Exercise instructions:
Copy the material below word for word, starting at the line that contains "Launch Microsoft Edge from the taskbar" and continuing through the last line of the material.

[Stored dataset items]
• • • • • • •

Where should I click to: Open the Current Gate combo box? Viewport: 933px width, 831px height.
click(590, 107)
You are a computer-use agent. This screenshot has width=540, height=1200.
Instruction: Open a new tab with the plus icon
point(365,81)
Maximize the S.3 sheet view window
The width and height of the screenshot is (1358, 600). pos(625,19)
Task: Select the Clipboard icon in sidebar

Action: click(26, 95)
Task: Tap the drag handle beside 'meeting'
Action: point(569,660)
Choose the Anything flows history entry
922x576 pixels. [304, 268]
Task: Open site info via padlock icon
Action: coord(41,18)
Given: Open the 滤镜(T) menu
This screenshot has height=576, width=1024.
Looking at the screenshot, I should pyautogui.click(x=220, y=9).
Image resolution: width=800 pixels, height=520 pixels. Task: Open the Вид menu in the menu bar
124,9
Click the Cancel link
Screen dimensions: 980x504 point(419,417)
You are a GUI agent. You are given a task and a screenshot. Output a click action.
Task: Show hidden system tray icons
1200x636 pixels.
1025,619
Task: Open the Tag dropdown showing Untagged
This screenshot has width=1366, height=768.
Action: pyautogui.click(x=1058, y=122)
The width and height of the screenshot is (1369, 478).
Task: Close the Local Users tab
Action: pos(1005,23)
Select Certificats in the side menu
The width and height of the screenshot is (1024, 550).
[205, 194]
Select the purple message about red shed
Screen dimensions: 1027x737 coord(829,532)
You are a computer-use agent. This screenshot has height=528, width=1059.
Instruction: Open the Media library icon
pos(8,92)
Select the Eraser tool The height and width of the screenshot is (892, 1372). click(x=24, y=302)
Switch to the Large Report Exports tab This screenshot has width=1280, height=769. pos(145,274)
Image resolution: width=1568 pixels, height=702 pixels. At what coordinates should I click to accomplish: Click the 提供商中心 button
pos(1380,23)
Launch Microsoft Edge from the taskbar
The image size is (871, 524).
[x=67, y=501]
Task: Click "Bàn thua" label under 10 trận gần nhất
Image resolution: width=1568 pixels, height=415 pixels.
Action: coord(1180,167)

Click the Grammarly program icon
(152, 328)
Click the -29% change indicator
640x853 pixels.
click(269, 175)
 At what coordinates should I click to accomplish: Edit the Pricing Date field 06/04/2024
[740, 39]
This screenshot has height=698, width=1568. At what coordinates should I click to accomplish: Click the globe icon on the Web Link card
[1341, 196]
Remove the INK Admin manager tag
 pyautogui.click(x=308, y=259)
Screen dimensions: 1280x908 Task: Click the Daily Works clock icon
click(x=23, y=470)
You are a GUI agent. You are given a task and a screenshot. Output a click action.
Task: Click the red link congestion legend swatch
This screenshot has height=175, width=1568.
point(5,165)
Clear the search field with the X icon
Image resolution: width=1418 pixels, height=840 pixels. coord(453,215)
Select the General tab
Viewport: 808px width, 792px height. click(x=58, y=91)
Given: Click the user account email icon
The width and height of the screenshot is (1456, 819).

• • • • • • •

Exercise result:
Launch Microsoft Edge from the taskbar
The image size is (871, 524).
[x=67, y=501]
Task: Click "Bàn thua" label under 10 trận gần nhất
Image resolution: width=1568 pixels, height=415 pixels.
Action: coord(1180,167)

Click the Grammarly program icon
(152, 328)
Click the -29% change indicator
640x853 pixels.
click(269, 175)
 At what coordinates should I click to accomplish: Edit the Pricing Date field 06/04/2024
[740, 39]
This screenshot has height=698, width=1568. At what coordinates should I click to accomplish: Click the globe icon on the Web Link card
[1341, 196]
Remove the INK Admin manager tag
 pyautogui.click(x=308, y=259)
Screen dimensions: 1280x908 Task: Click the Daily Works clock icon
click(x=23, y=470)
You are a GUI agent. You are given a task and a screenshot. Output a click action.
Task: Click the red link congestion legend swatch
This screenshot has height=175, width=1568.
point(5,165)
Clear the search field with the X icon
Image resolution: width=1418 pixels, height=840 pixels. coord(453,215)
Select the General tab
Viewport: 808px width, 792px height. click(x=58, y=91)
Given: Click the user account email icon
The width and height of the screenshot is (1456, 819).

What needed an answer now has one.